# TASK REQUIREMENTS:
Starting at the line that contains "Where should I click to: Click the Sea", transcribe every remaining line of the entries exactly, including the last one.

□ □ □ □

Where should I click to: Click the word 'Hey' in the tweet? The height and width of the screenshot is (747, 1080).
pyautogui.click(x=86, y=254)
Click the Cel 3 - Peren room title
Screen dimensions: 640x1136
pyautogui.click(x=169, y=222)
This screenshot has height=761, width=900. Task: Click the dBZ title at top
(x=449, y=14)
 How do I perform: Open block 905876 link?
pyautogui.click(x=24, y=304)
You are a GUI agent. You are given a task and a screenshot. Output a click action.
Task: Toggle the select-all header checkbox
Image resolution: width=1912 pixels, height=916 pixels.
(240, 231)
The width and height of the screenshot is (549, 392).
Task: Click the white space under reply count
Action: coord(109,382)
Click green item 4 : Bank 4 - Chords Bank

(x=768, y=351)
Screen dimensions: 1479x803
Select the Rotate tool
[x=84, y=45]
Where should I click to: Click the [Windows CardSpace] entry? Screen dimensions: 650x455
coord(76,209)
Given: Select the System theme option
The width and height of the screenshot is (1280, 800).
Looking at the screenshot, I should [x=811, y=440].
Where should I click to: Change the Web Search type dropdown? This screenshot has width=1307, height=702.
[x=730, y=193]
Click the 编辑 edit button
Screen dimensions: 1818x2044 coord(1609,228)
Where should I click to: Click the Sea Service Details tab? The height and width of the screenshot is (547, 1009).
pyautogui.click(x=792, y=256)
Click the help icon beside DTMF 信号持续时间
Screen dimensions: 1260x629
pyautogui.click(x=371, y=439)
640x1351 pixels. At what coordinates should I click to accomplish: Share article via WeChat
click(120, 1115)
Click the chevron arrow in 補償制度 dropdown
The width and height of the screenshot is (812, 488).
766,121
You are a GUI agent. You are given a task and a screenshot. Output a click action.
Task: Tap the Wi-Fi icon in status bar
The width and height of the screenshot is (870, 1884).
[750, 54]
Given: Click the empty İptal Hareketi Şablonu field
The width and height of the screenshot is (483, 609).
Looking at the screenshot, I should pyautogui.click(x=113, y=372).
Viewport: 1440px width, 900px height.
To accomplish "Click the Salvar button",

□ □ □ □

# YOUR SOLUTION:
Where should I click to: Click the Sea Service Details tab? The height and width of the screenshot is (547, 1009).
pyautogui.click(x=792, y=256)
Click the help icon beside DTMF 信号持续时间
Screen dimensions: 1260x629
pyautogui.click(x=371, y=439)
640x1351 pixels. At what coordinates should I click to accomplish: Share article via WeChat
click(120, 1115)
Click the chevron arrow in 補償制度 dropdown
The width and height of the screenshot is (812, 488).
766,121
You are a GUI agent. You are given a task and a screenshot. Output a click action.
Task: Tap the Wi-Fi icon in status bar
The width and height of the screenshot is (870, 1884).
[750, 54]
Given: Click the empty İptal Hareketi Şablonu field
The width and height of the screenshot is (483, 609).
Looking at the screenshot, I should pyautogui.click(x=113, y=372).
Viewport: 1440px width, 900px height.
To accomplish "Click the Salvar button",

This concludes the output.